È andato in tilt il giornalista della piattaforma mentre cercava di raccontare l'attesa per Udinese-Como. L'occasione già alla prima di Campionato per abbonati e tifosi per attaccare la piattaforma che detiene i diritti Tv del Campionato

Alla prima giornata di Serie A c’è già la prima occasione per DAZN di finire al centro di una polemica. Sui social è diventato virale il video dell’inviato a Udine per la sfida tra Udinese e Como che pretendeva di rifare il suo intervento. Peccato però che il giornalista fosse in diretta, per quanto lui sembra non se ne sia mai accorto. E sui social cresce la rabbia di chi lamenta le nuove tariffe per poter seguire la Serie A anche quest’anno: «50 euro al mese» è il messaggio laconico più frequente che accompagna il video della gaffe in diretta.

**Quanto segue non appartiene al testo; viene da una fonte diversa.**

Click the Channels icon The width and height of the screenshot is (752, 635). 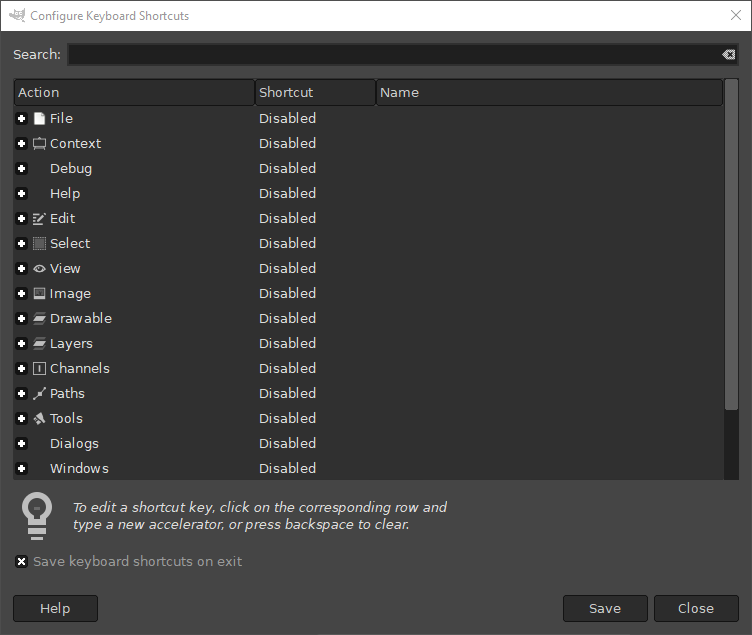tap(40, 368)
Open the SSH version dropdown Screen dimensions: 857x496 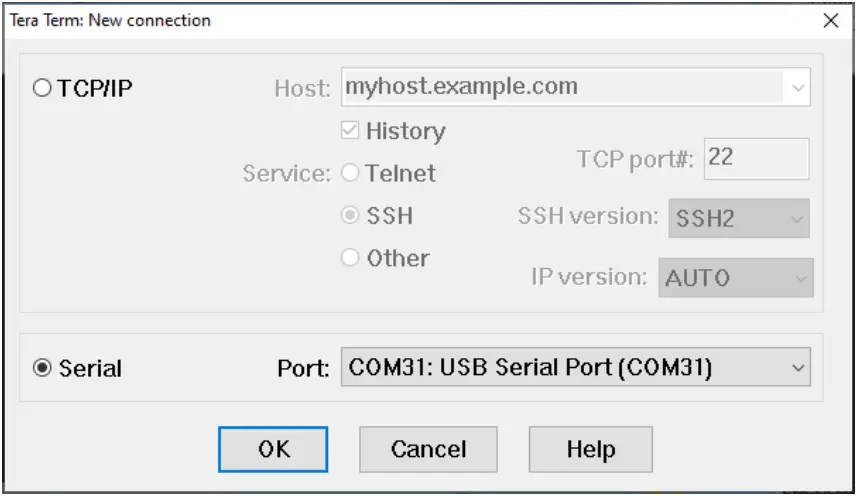[x=738, y=218]
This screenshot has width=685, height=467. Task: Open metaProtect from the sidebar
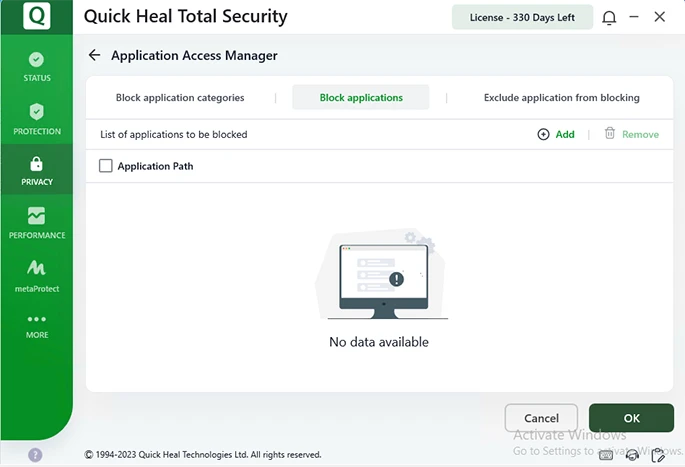click(37, 275)
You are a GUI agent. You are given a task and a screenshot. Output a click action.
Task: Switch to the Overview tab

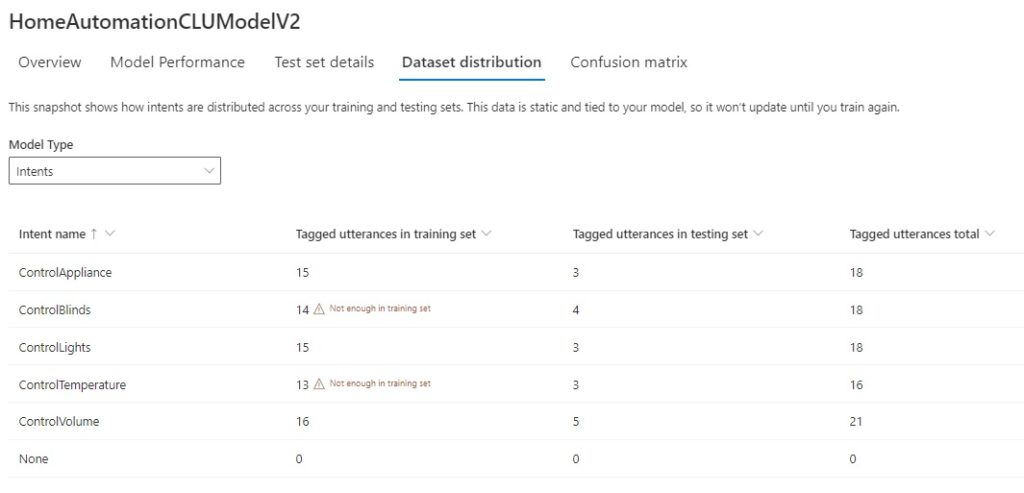click(50, 62)
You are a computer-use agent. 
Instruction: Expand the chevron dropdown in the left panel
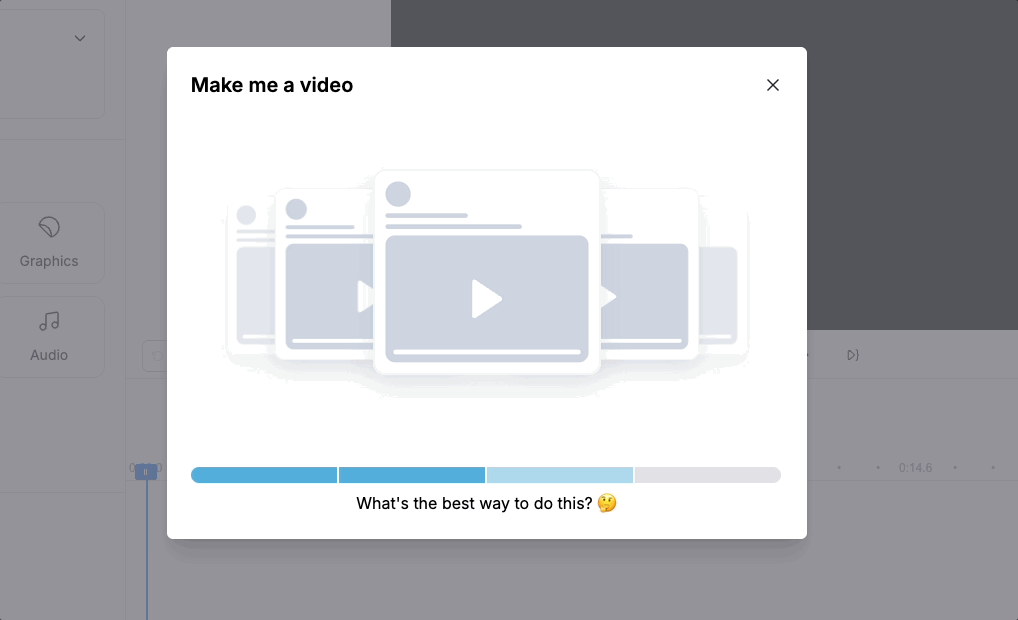click(x=80, y=39)
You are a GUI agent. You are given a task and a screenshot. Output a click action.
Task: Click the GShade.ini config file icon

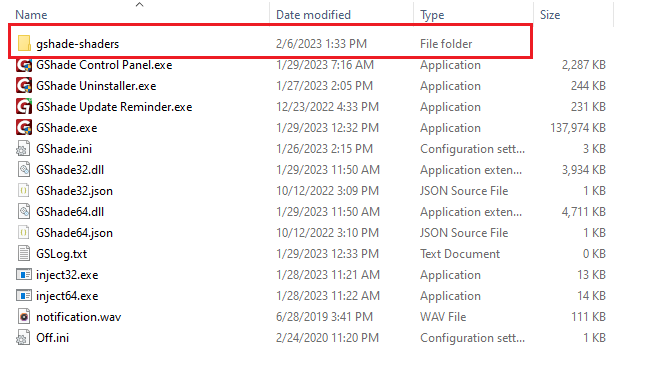point(23,149)
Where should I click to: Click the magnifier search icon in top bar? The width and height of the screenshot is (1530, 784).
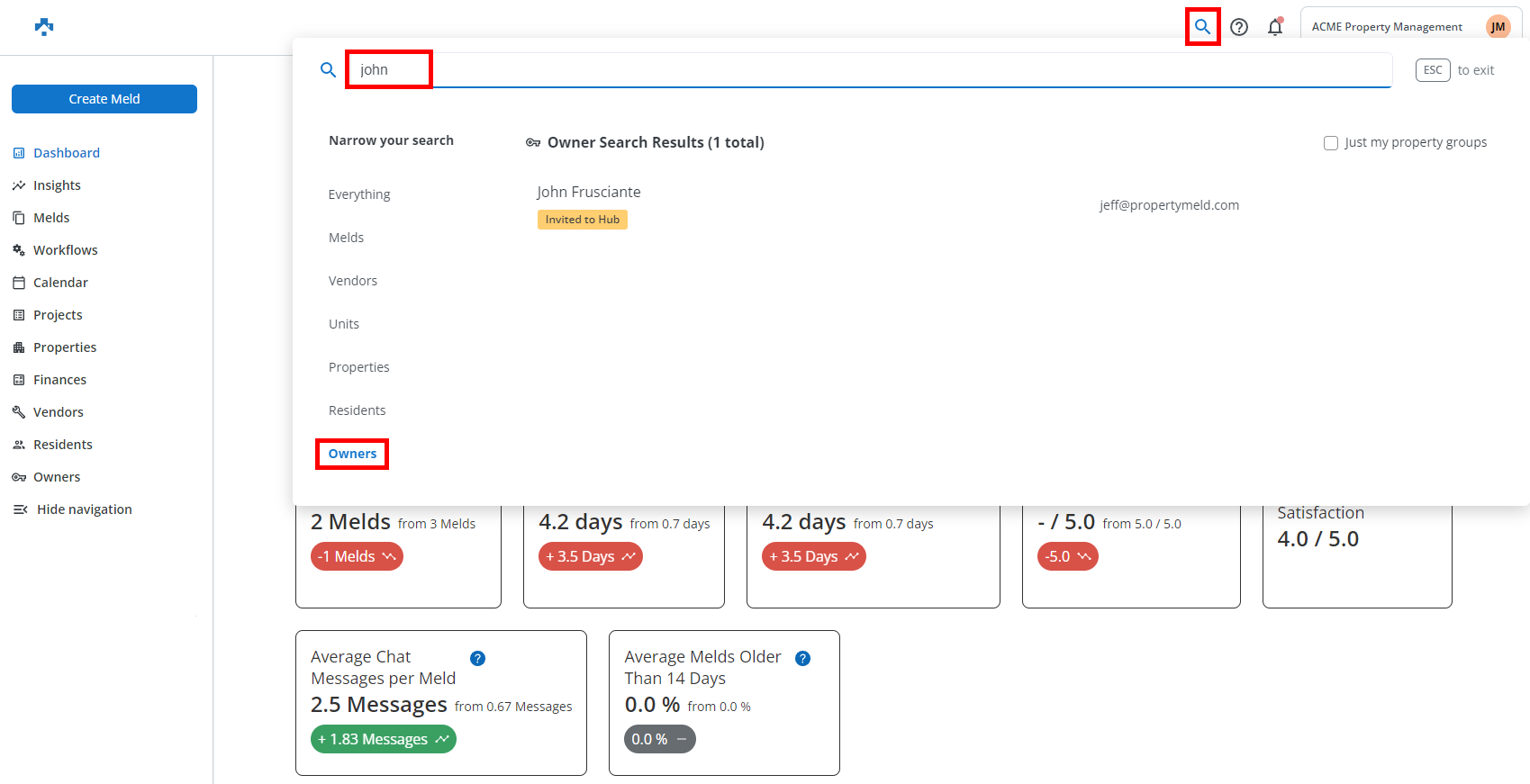pyautogui.click(x=1202, y=27)
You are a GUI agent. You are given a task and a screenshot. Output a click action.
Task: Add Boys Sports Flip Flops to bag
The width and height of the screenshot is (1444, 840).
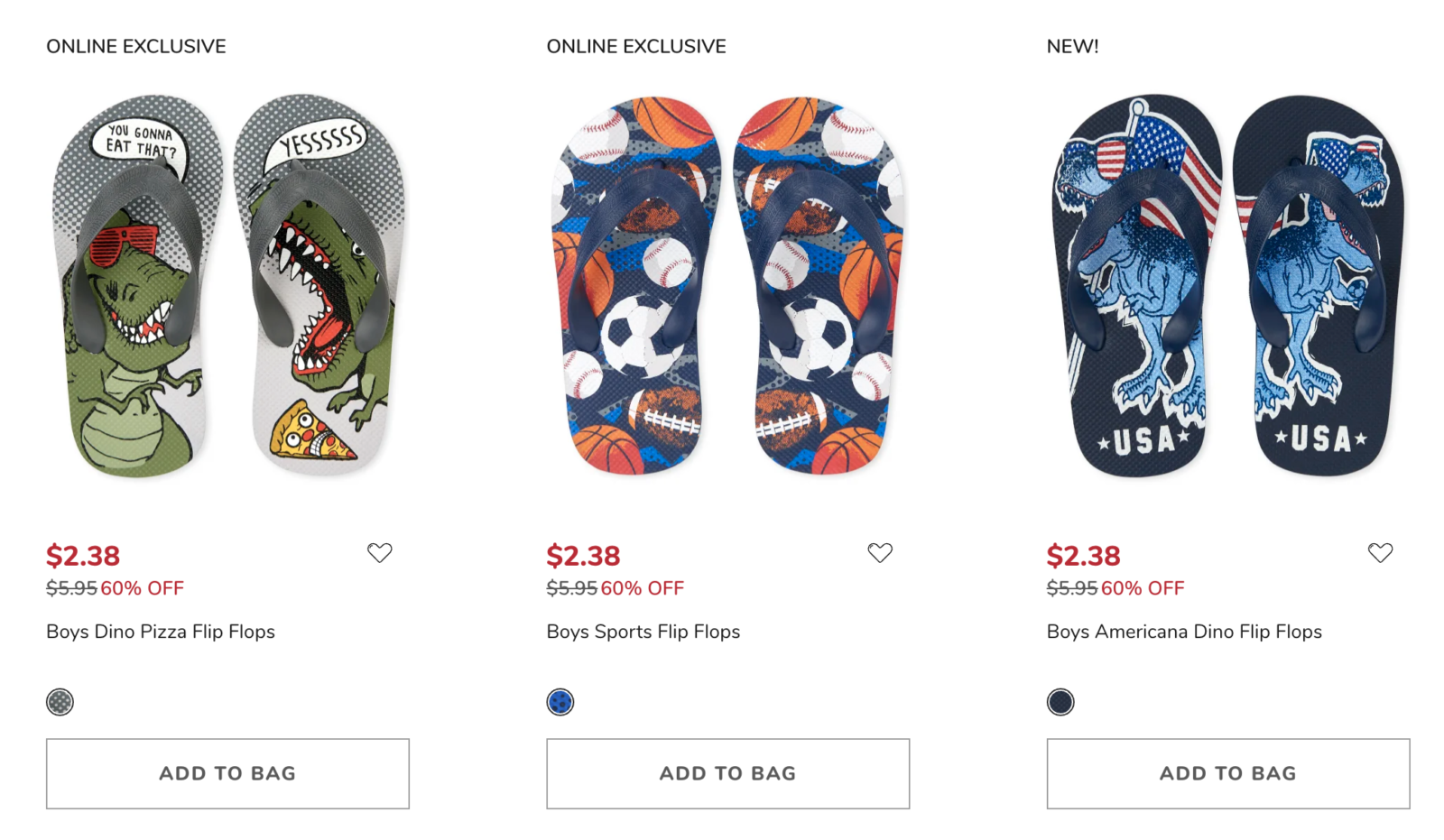(x=727, y=773)

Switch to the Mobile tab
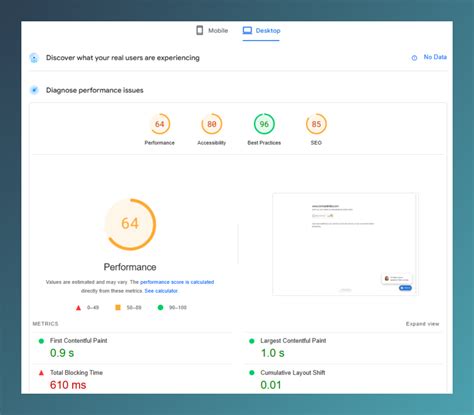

Cosa doveva raccontare l’inviato di DAZN prima del fischio d’inizio

A finire nel mirino dei social è stato Alessandro Vescini, bordocampista di DAZN mandato in collegamento da Udine mentre in studio a Milano, per Inter-Monza, c’erano Federica Zille ed Emanuele Giaccherini a dare la linea. Il tema del suo intervento era Nico Paz, il gioiello del Como che secondo il giornalista meritava spazio anche per la crescita certificata dal videogioco EA FC, passato da un valore di 79 a 86. Vescini perde però il filo del discorso a metà frase e si ferma, chiedendo di poter ripartire da capo come se non fosse già in onda. Pochi secondi di imbarazzo, poi riprende praticamente con le stesse parole e questa volta arriva fino in fondo, ricordando anche i 12 gol e sei assist della scorsa stagione del talento argentino, riscattato dal Real Madrid in estate e diventato l’acquisto più oneroso della storia del club lariano: «Sì, perché la stella del Como è Nico Paz».